FIG. 2 shows a schematic diagram of one embodiment of the oil pump station for a thin oil sealed gas cabinet of the present invention;

FIG. 3 shows a schematic diagram of the connection of a field monitoring center in the oil pump station for the thin oil sealed gas cabinet of the present invention;

FIG. 4 is a communication diagram showing remote monitoring in the oil pump station for the thin oil sealed gas tank of the present invention;

FIG. 5 shows a schematic diagram of another embodiment of a dilute oil sealed gas cabinet oil pump station of the present invention;

fig. 6 shows a control system diagram for controlling two oil pumps with a float switch and a second oil water level measuring instrument in reserve.

Description of the reference numerals in the examples: the system comprises a first oil-water separation chamber A, a water chamber A1, a second standing separation chamber B, a third standing separation chamber C, a water level measuring instrument 1, a first oil-water level measuring instrument 2, a drain pipe 3, an automatic drain valve 4, an automatic total drain device 5, an automatic drain pump 6, a check valve 7, an oil-water separator 8, a first float switch 9, a second float switch 10, a working oil pump 11, a backup oil pump 12, a second oil-water level measuring instrument 13, a site monitoring center 100, a monitoring system 200, a communication module 110, an early warning module 210, a cloud platform 300 and a terminal 400.

Detailed Description

In the following description, numerous specific details are set forth in order to provide a more thorough understanding of the present invention. It will be apparent, however, to one skilled in the art that the invention may be practiced without one or more of these details. In other instances, well-known features have not been described in detail in order to avoid obscuring the invention.

It should be understood that the present invention may be embodied in various forms and should not be construed as limited to the embodiments set forth herein. Rather, these embodiments are provided so that this disclosure will be thorough and complete, and will fully convey the scope of the invention to those skilled in the art. In the drawings, like numbers refer to like elements throughout.
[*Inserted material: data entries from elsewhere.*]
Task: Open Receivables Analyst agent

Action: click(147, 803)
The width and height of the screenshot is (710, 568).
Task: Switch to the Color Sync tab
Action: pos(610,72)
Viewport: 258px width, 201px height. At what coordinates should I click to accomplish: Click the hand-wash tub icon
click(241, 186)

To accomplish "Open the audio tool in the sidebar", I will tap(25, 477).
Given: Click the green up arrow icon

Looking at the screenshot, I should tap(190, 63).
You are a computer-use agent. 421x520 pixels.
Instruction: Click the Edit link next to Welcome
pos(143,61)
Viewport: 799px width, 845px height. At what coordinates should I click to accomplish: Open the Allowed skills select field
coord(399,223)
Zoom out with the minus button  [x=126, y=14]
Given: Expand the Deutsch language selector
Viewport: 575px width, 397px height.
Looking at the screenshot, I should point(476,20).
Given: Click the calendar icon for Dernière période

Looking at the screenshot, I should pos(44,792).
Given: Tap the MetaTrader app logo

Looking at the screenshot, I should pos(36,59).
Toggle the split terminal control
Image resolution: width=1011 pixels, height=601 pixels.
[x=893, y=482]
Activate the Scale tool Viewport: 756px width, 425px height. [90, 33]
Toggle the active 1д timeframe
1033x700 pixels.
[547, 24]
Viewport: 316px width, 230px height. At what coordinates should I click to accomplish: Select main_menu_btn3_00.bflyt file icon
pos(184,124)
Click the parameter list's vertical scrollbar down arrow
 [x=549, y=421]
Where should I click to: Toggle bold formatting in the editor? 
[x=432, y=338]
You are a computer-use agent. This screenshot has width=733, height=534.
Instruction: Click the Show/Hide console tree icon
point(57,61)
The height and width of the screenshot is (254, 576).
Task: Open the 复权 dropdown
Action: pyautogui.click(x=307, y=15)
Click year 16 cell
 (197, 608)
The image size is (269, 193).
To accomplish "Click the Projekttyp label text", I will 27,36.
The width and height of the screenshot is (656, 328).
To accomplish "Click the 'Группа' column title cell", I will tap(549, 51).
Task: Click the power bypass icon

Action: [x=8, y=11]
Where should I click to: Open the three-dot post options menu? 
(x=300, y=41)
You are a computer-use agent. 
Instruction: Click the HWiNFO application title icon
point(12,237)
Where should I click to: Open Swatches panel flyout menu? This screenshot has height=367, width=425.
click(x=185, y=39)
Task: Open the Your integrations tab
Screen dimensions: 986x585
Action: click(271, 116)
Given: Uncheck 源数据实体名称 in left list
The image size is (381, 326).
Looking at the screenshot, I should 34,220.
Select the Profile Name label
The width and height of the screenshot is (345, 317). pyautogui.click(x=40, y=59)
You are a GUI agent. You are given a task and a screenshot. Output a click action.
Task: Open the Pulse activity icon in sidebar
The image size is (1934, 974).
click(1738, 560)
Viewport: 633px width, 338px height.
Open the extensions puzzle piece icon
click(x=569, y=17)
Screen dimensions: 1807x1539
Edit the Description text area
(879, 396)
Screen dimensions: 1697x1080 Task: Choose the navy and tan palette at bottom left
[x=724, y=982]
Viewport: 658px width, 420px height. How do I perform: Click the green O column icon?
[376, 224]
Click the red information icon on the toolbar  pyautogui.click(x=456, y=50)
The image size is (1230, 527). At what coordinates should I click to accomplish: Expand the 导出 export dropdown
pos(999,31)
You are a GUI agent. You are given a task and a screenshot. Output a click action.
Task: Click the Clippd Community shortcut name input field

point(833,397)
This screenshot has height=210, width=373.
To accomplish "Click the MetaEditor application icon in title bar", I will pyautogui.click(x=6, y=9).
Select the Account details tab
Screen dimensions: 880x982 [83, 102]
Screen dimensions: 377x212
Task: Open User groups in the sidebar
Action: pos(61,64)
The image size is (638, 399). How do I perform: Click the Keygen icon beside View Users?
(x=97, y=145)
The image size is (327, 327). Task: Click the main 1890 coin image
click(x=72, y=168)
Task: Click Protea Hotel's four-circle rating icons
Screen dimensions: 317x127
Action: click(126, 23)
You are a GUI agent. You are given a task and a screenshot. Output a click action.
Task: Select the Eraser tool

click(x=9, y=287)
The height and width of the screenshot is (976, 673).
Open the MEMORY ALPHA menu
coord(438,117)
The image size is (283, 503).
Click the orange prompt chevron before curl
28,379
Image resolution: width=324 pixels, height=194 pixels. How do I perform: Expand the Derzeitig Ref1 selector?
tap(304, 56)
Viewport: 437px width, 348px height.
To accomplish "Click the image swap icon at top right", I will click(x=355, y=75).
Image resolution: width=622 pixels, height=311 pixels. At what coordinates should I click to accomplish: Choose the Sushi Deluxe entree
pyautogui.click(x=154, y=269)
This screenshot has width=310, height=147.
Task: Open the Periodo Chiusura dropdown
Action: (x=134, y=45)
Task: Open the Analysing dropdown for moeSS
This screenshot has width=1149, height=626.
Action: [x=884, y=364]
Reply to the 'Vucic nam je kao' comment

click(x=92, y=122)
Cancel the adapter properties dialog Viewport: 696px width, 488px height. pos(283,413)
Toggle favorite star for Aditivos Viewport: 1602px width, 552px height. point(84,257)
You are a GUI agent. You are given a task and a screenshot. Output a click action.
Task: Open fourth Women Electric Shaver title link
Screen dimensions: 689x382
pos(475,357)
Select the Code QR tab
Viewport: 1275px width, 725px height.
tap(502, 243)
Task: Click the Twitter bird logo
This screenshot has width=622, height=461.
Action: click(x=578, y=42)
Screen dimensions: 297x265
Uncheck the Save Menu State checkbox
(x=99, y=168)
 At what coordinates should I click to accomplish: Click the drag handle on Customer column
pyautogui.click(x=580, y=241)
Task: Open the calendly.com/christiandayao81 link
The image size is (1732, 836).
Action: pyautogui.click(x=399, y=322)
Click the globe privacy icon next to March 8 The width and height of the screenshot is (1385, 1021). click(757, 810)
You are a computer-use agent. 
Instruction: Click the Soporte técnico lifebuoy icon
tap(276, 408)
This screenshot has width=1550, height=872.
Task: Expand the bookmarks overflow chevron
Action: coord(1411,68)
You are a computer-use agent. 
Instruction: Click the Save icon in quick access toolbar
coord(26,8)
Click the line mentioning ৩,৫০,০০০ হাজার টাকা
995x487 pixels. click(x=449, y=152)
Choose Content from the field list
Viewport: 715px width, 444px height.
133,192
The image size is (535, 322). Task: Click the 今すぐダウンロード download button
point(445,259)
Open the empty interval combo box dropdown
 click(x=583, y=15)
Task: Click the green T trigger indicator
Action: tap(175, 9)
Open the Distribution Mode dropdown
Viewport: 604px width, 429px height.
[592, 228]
Referring to fig. 5 and 3, the present embodiment provides an oil pump station for a thin oil sealed gas tank, which includes oil-water standing separation chambers (a chamber, B chamber, C chamber in the drawing), a water chamber A1 and an oil pump at each stage, wherein the oil pump is used for delivering sealing oil separated by standing for a plurality of times into a piston oil gallery, and the oil pump station further includes a site monitoring center 100, a water level measuring instrument 1, a first oil water level measuring instrument 2, an automatic sub-drainage device (for example, an automatic drainage valve 4 or an automatic drainage pump 6), and an automatic total drainage device 5.

Each oil-water static separation chamber is provided with a water level measuring instrument 1 for measuring the water level of an oil-water separation surface, a drain pipe 3 and an automatic sub-drain device for automatically starting and stopping according to the data of the oil-water static separation chamber corresponding to the water level measuring instrument 1 are arranged between each oil-water static separation chamber and the water chamber A1, and the automatic sub-drain device is arranged on the drain pipe 3;

the water chamber A1 is provided with the first oil water level measuring instrument 2 for measuring the water level height and the oil level height in the water chamber A1, the water chamber A1 is externally provided with the automatic total drainage device 5,

the water level measuring instrument 1, the first oil water level measuring instrument 2, the automatic sub-drainage device and the automatic total drainage device 5 are all connected with the site monitoring center 100.

When the oil pump station works, when the oil-water dividing surface in a certain oil-water static separation chamber rises to a preset water level, the corresponding water level measuring instrument 1 or the first oil-water level measuring instrument 2 collects the water level information and feeds the water level information back to the site monitoring center 100 (the site monitoring center 100 can transmit data to the site monitoring center through a cable piece), the site monitoring center 100 controls the automatic sub-drainage device corresponding to the oil-water static separation chamber to be started, separated water is sent into the water chamber A1 through the drain pipe 3 until the water level (oil-water dividing surface) of the oil-water static separation chamber falls to a specified height, and the site monitoring center 100 controls the automatic sub-drainage device corresponding to the oil-water static separation chamber to be closed.

When the water level in the water chamber A1 rises to the preset water level of the water chamber A1, the first oil water level measuring instrument 2 of the water chamber A1 collects the water level information and feeds the water level information back to the site monitoring center 100, the site monitoring center 100 controls the automatic water draining device to be started, the water chamber A1 starts to drain, but when the water in the water chamber A1 falls to the specified water chamber A1 height, the site monitoring center 100 controls the automatic total water draining device 5 to stop working, the first oil water level measuring instrument 2 can also monitor the oil level data in the water chamber A1, and when the gas tank runs abnormally, sealing oil enters the water chamber A1, the first oil water level measuring instrument 2 can detect and alarm.

According to the rare sealed gas tank oil pump station, water separated from each level of oil-water static separation chamber is collected to the water chamber A1 through the corresponding drain pipe 3, the automatic sub-drainage device of each level of oil-water static separation chamber is opened or closed according to the detection data of the corresponding water level measuring instrument 1 or the first oil water level measuring instrument 2, the automatic total drainage device 5 of the water chamber A1 is opened or closed according to the data of the first oil water level measuring instrument 2, a patrol inspector does not need to carry out drainage work of the oil pump station on site, the patrol inspection period from daily patrol inspection to site is prolonged to more than 1-3 months, and the operation safety of the oil pump station can be monitored in real time.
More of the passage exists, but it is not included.